Although not as prevalent as buyer's remorse, some sellers are overcome by feelings of doubt as soon as the contracts are signed - and start contemplating cancelling the whole deal.

But they should take courage from the fact that a measure of doubt is quite normal. After all, selling the home where a family has shared years of joys and sorrows is no easy task.

Add to that the stress of packing up all your belongings, selling off items that will not fit in the new home and having to find your way in a strange community and environment, and you have a sure recipe for lying awake at night. And it doesn't help that money seems to flow like water.

Rather than impulsively cancelling the deal, though – and possibly incurring severe legal penalties – sellers suffering from remorse should take a hard look at their original reasons for selling and try to temper their outlook.

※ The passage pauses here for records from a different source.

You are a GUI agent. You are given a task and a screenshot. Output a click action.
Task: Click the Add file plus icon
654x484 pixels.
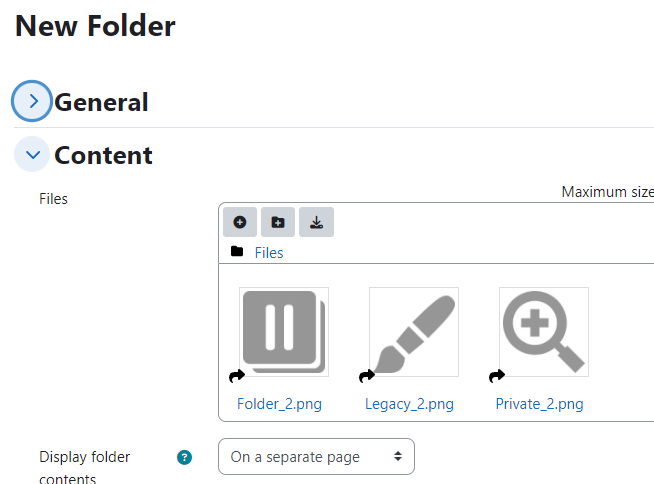click(x=240, y=222)
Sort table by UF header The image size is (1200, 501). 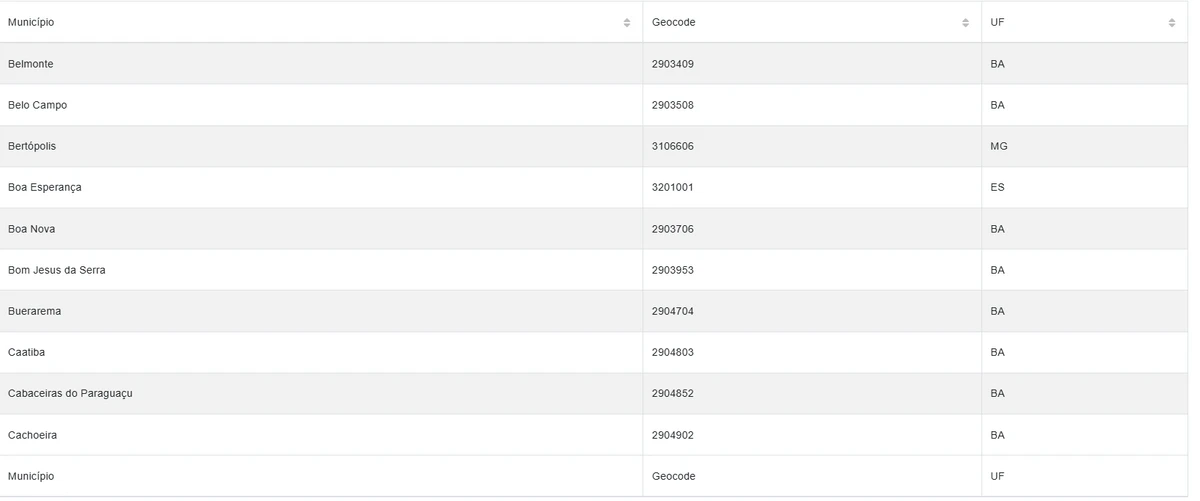(x=997, y=22)
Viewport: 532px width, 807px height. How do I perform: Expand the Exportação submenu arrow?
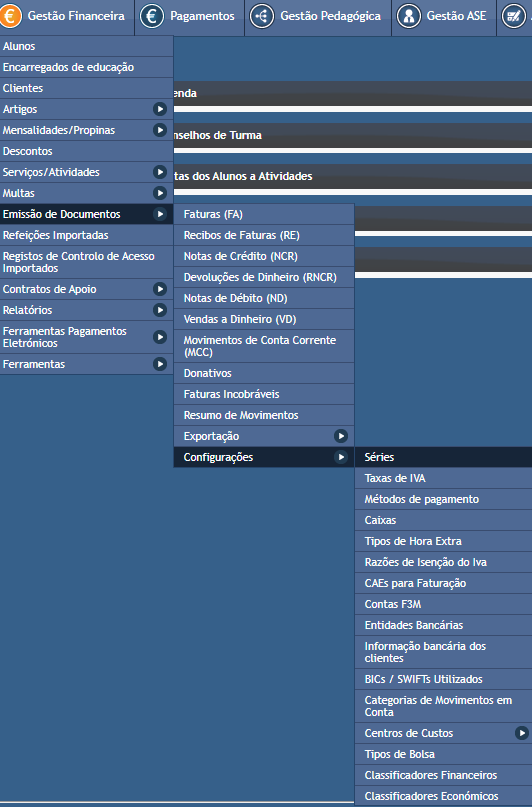coord(341,436)
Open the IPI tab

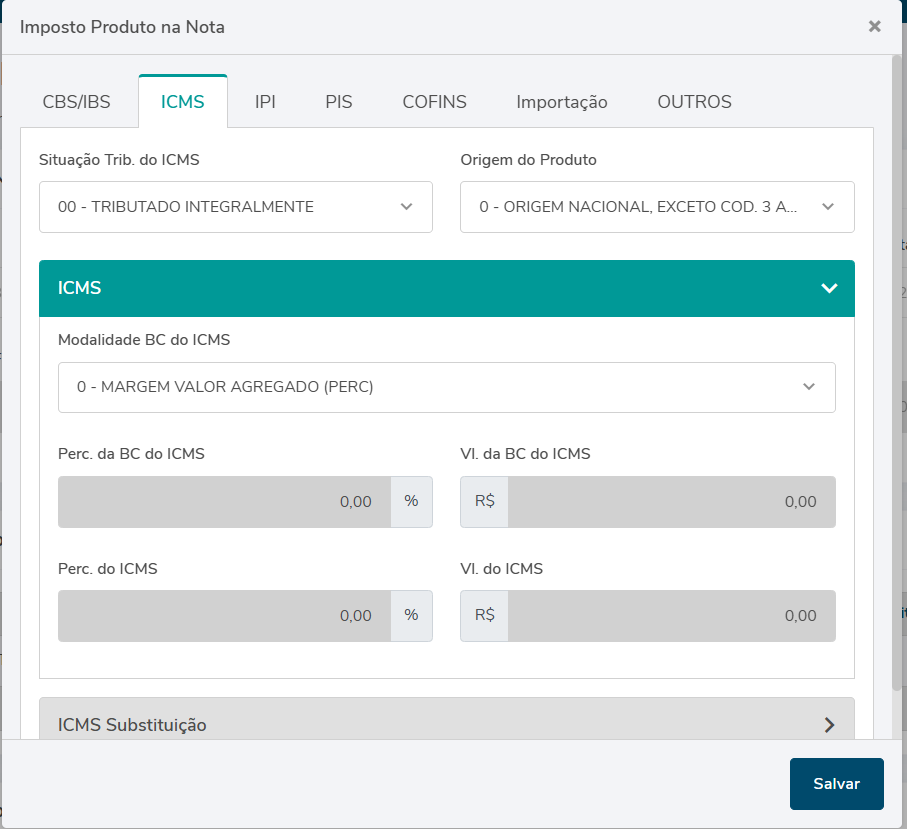point(265,102)
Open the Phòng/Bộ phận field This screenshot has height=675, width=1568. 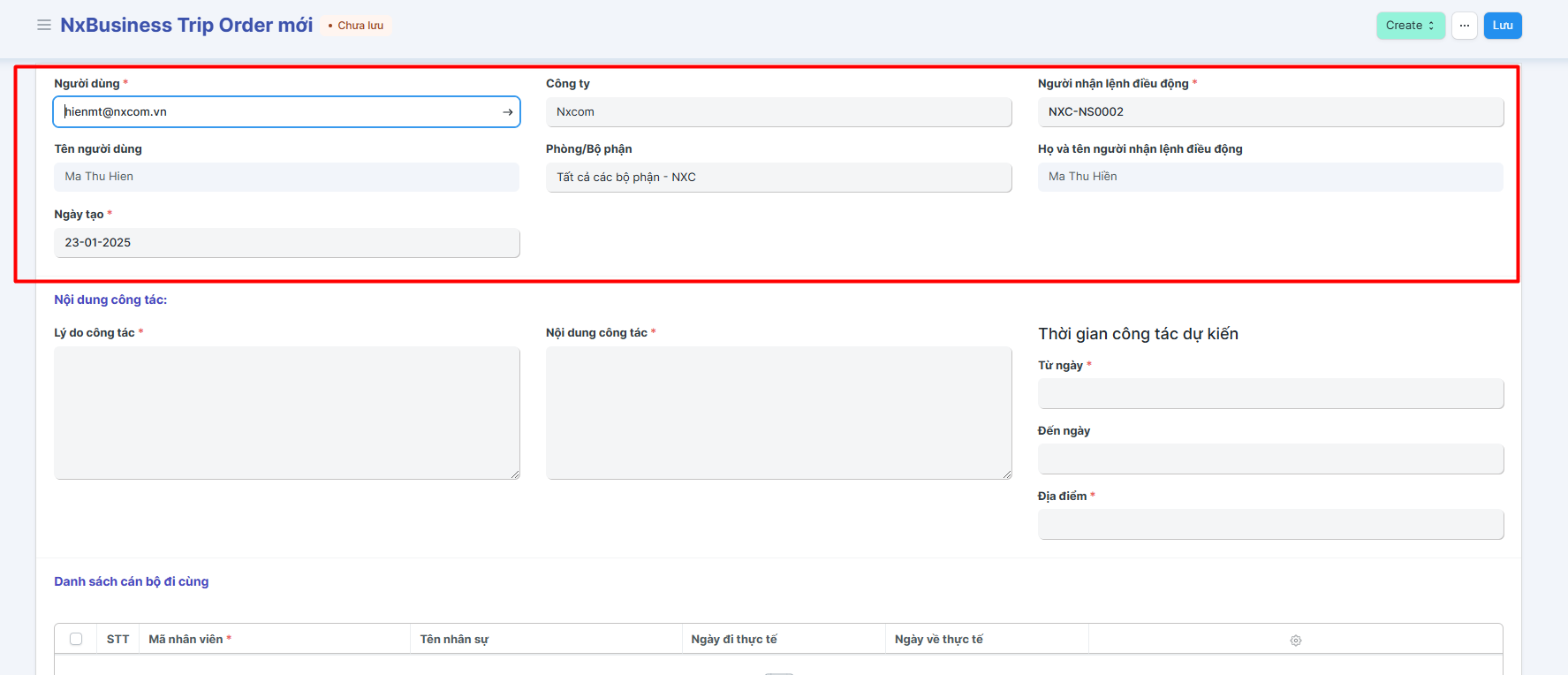point(778,178)
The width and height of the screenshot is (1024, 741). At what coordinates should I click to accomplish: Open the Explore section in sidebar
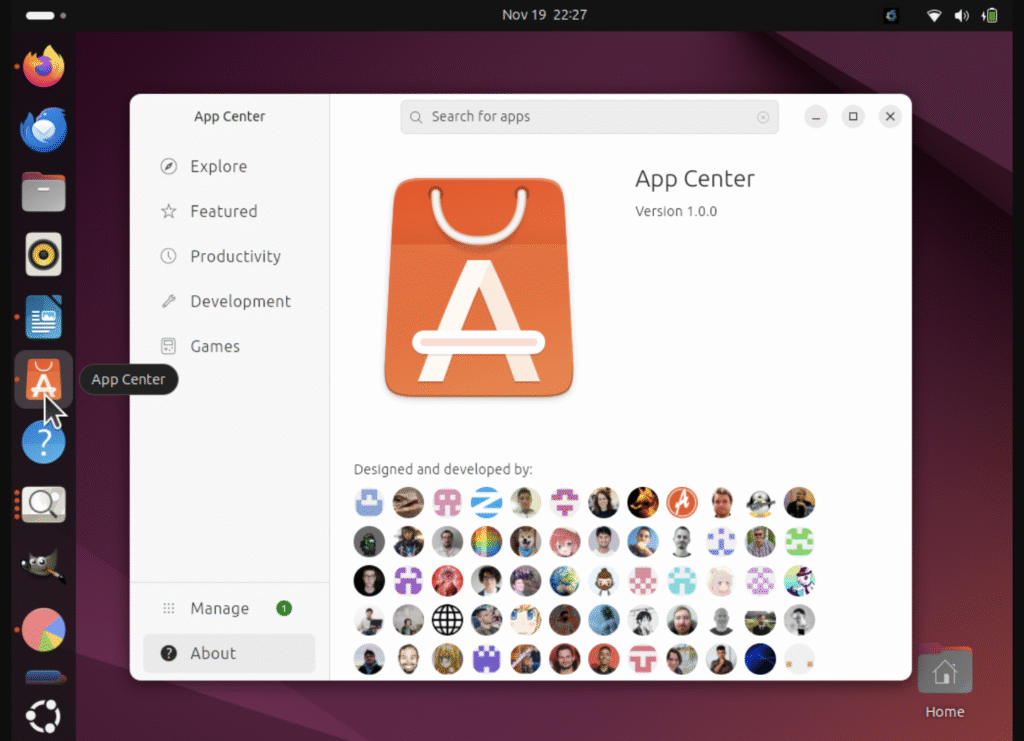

Even if it sounds trite, it does help to view the experience as an “adventure” rather than a “disaster”. There are also several steps sellers can take to lighten the stress associated with moving house, the first of which is to reserve some time for family and fun. Setting time aside for relaxation in a busy schedule is not frivolous – it is an investment in your sanity.

Keeping a tab on finances and making sure you have an emergency fund also help to calm frayed nerves. Unusual expenses are inevitable, but it helps to remember that most of them are once-off.

And, finally, it may be a good idea to find out as much as possible about the area you are planning to move to. Make a list of the attractions, landmarks and cultural activities that may interest you or family members. Once you can start looking forward to exploring your new “territory”, the whole exercise may lose some of its dread.